ŠpidĖrman si è già spiegato molto bene, voglio aggiungere considerazioni dalle mie dirette esperienze personali per chiarire e toglierti ogni dubbio con una semplice spiegazione: le specie in cui l'ibernazione è necessaria hanno anche una dieta fortemente votata al nutrimento proteico
a base di insetti per le larve. Puoi portare il nido a 25 gradi, anche a 30°, ma le larve di
F. sanguinea, F. cunicularia, C. vagus, o altre, fermeranno comunque il loro sviluppo, e questo anche se tu fornirai cibo animale per nutrirle.
Si fermano, e basta così!
Hanno nel loro DNA una sveglia che suona la ninna nanna perché evolutivamente nei luoghi di origine d'inverno non troverebbero cibo adatto allo sviluppo, né melata di afidi, né insetti da predare per un lungo periodo, e preventivamente si fermano proprio per poter sopravvivere.
Puoi costringerle a superare l'inverno fuori da questi ritmi, ma il rischio di collassare delle adulte aumenterà proprio per "mancanza di sonno” come ha spiegato ŠpidĖrman. Forse reggeranno un inverno, ma il secondo o l'estate successiva pagheranno caro questa trasgressione.

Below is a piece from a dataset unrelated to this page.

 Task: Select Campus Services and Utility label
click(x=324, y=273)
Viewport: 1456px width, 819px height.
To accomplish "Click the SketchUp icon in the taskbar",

Pheidole, Messor, C. nylanderi, tanto per citarne alcune, sono originarie (e ben diffuse) del sud del nostro mondo. Si sono adattate anche al freddo, certo, ma sono più inclini e più facili a rompere questo schema perché in millenni non hanno davvero avuto bisogno della fase di letargo, che in realtà è un rallentamento della loro attività per risparmiare energie e perché il freddo le rallenta anche fisicamente. Se le scaldi, loro potranno invece continuare lo sviluppo perché non hanno gli stessi "blocchi”.
Anche
F. sanguinea non blocca davvero la sua attività se la teniamo al caldo, ma le larve lo faranno, e questo è un segnale che dobbiamo ascoltare per garantire alla colonia il giusto ritmo vitale.